Eglise Saint-Ignace

église des jésuites à Paris                 


S'offrir pour que Dieu travaille

Ici et maintenant, quand je consens à prier, voilà bien l'essentiel de ce qui se passe dans l'invisible et, le plus souvent, l'insensible; Dieu travaille à cette œuvre qui est la sienne propre, l'œuvre de grâce qui renouvelle sans cesse dans le monde la nouveauté radicale: la divinisation de l'homme, et de l'univers à travers lui. Accepter ce travail de Dieu en moi, y adhérer par la foi et l'espérance, y consentir par la charité, c'est ce qu'on appelle la « mise en présence de Dieu », le premier geste de toute prière, ce qui la conditionne tout entière, toujours. Aussi ne peut-on craindre de trop insister, trop longtemps, sur ce préalable : et pourtant, trop souvent, on l'oublie au contraire et l'on se jette dans la lecture d'un passage d'évangile ou de quelque autre livre, ou d'une « indication pour la prière » et sa méditation, négligeant ce difficile consentement, cette attention dans la foi portée à Dieu qui travaille. Il y faudrait rester longtemps au contraire; peut-être même y rester tout le temps de notre prière, puisqu'en effet cet accueil de l'active présence de Dieu est le premier et le dernier mot non seulement de toute prière, mais de toute vie qui cherche Dieu en toutes choses et finit par l'y trouver dans la foi.

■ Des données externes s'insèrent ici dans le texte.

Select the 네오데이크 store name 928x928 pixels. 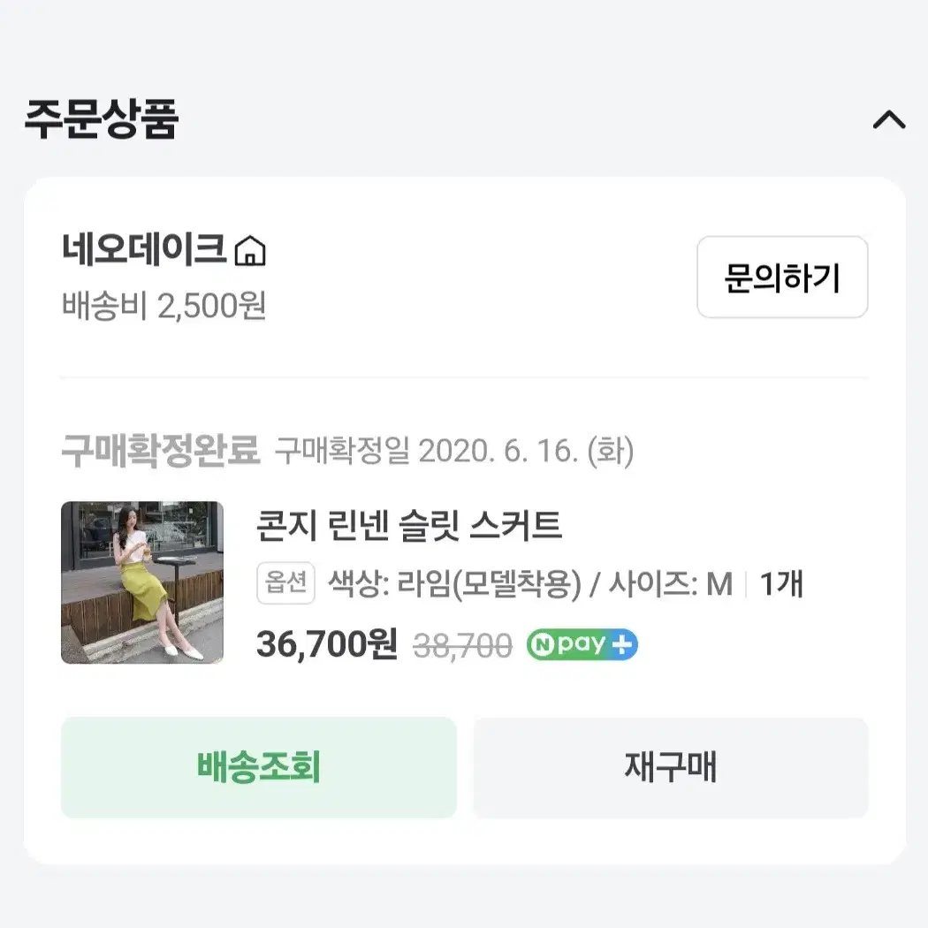click(144, 249)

Car la relative passivité de cette prière d'attention, d'intention et d'accueil ne doit pas donner le change : elle est le plus exigeant appel à l'activité, comme le plus exigeant jugement de l'action. La reconnaissance de la manière constante dont Dieu travaille en moi, pour moi, autour de moi, comme l'offrande que je lui consens de tout moi-même pour qu'il puisse déployer toutes les modalités de son action, engagent ma vie dans ma prière et ma prière dans ma vie sans que je puisse échapper à ce mouvement d'unification.

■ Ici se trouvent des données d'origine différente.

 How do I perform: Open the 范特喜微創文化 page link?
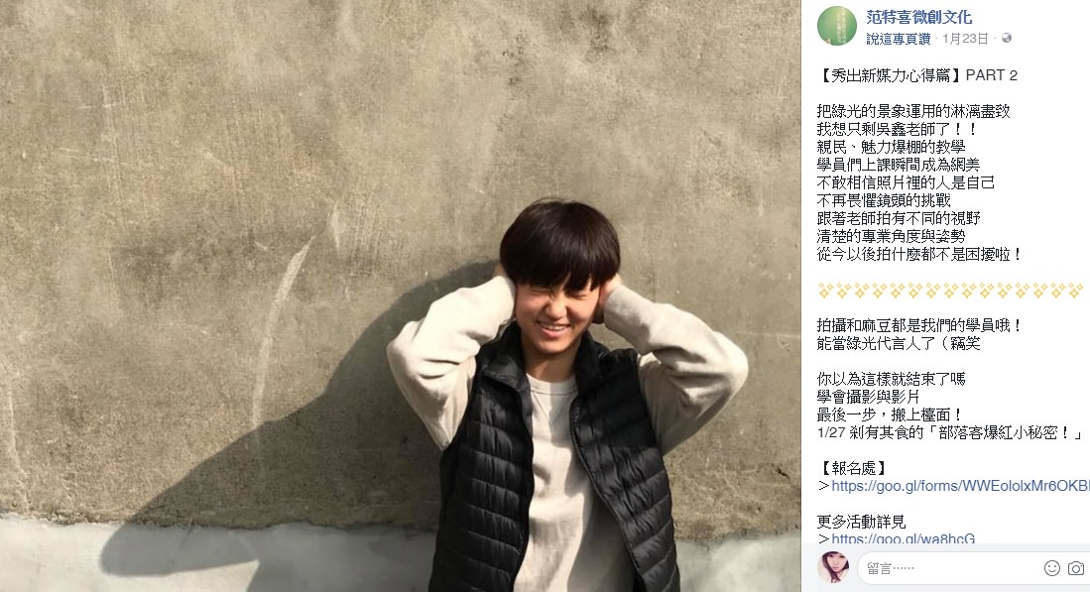coord(918,17)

C'est bien le travail de Dieu dont Jésus parle dans l'Evangile : « Mon Père travaille sans cesse, et moi aussi je travaille » Jean 5,17. Le Dieu créateur, rédempteur et sanctificateur que nous confessons, est au travail dans nos vies ; dans notre prière, nous lui abandonnons notre temps, acceptant de le perdre en lui, par lui et pour lui; qu'il en dispose donc, puisque ce temps n'est plus à nous.